Exercise brief
Restate, word for word, the run of lines that starts at the line containing "Task: Enable Load" and ends with the final line of the listing. Leave pictures out.

☆ ☆ ☆ ☆

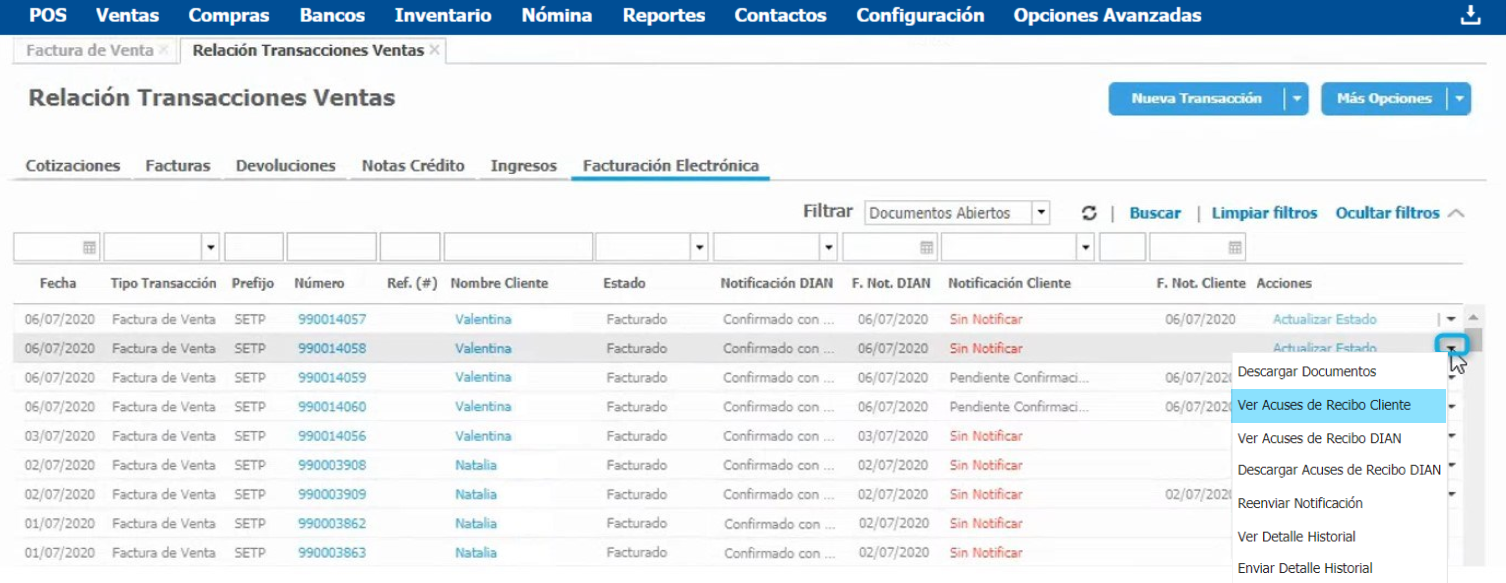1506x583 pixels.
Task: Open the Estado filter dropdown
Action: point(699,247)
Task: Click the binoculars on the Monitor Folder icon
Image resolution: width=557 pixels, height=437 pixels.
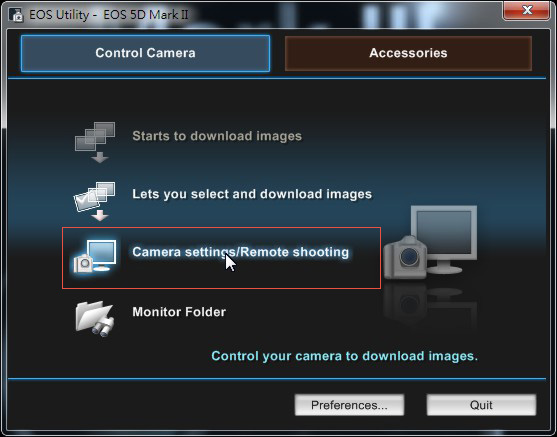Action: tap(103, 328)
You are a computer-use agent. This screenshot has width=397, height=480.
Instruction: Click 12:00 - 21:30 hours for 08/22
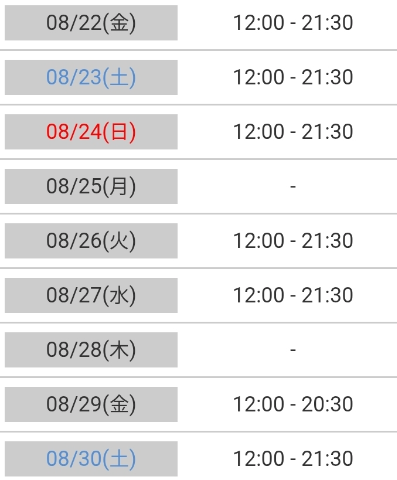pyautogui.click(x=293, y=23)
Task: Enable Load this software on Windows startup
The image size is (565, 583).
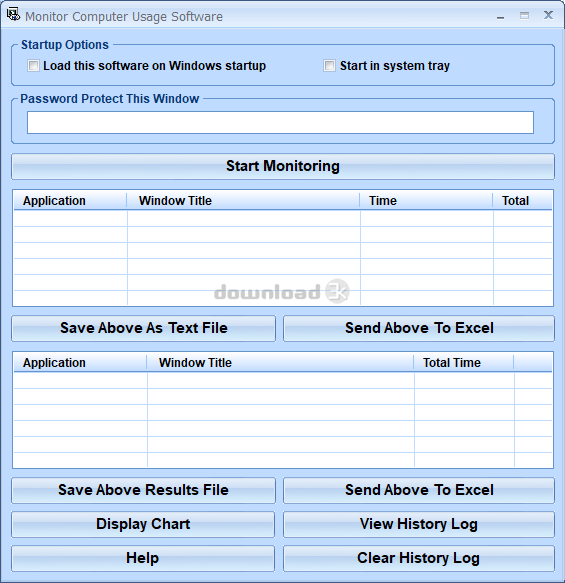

☆ ☆ ☆ ☆

Reply
Task: Enable Load this software on Windows startup
The image size is (565, 583).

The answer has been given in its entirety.